L'intento di questo sito, che intende accompagnare la vita dell'ASIP (Associazione per lo Studio delle Iperdotazioni psichiche e delle Psicopatologie correlate), è di contrastare con ogni mezzo culturale e pratico la vieta ideologia che la sofferenza mentale sia il prodotto di una minorità biologica; e di contrastarla in particolare mediante l'ipotesi opposta: che la sofferenza psichica — anche grave — sia il più delle volte il prodotto di iperfunzioni quali la sensibilità, l'introversione, la creatività deviate dal loro sviluppo naturale.

Inoltre, che la corretta educazione sociale di queste doti o la loro reintegrazione nella salute (qualora siano andate incontro a un processo patologico) genera individui di straordinaria ricchezza morale e intellettuale, contribuendo in tal modo alla migliore integrazione dell'uomo con se stesso e col mondo intorno a sé.
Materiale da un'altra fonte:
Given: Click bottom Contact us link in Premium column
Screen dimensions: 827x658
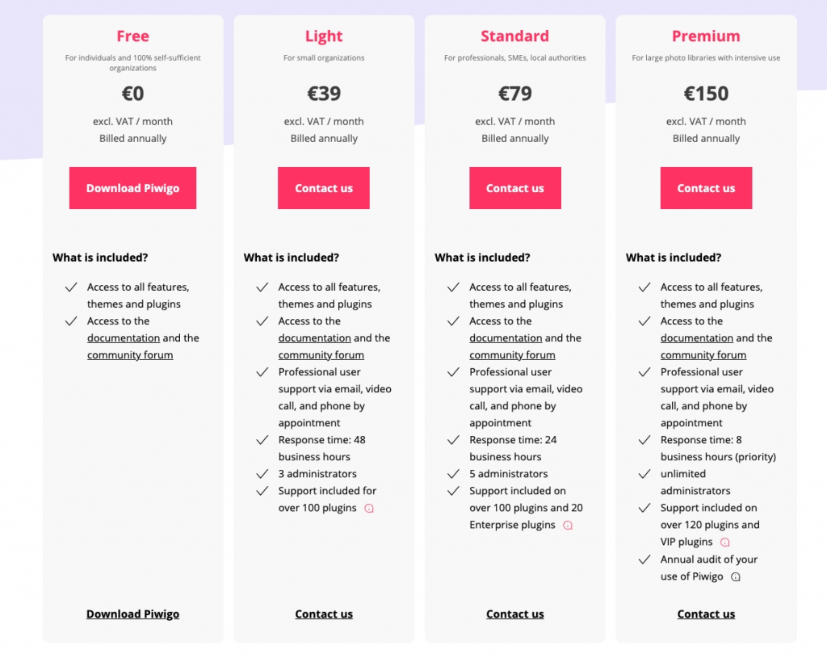Looking at the screenshot, I should 706,614.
Questa visione prospettica, calata in un sito, ci induce a immaginarlo come un ventaglio che si apre o come una radice che affonda nella terra alla ricerca di sempre nuove direzioni. Direzioni che includeranno — è agevole prevederlo — ricerche e confronti sulla natura umana, sull'evoluzione di specie e lo sviluppo personale delle sue qualità emergenti (i “talenti”), sulla ricchezza e la miseria dell'affettività e dell'intelletto individuali, sulla creatività affettiva, sociale, simbolica, sui suoi rappresentanti, quelli riusciti, quelli meno e quelli che son falliti nello sviluppo della loro vocazione. Nell'ottica di una crescita delle nostre conoscenze e della nostra umanità.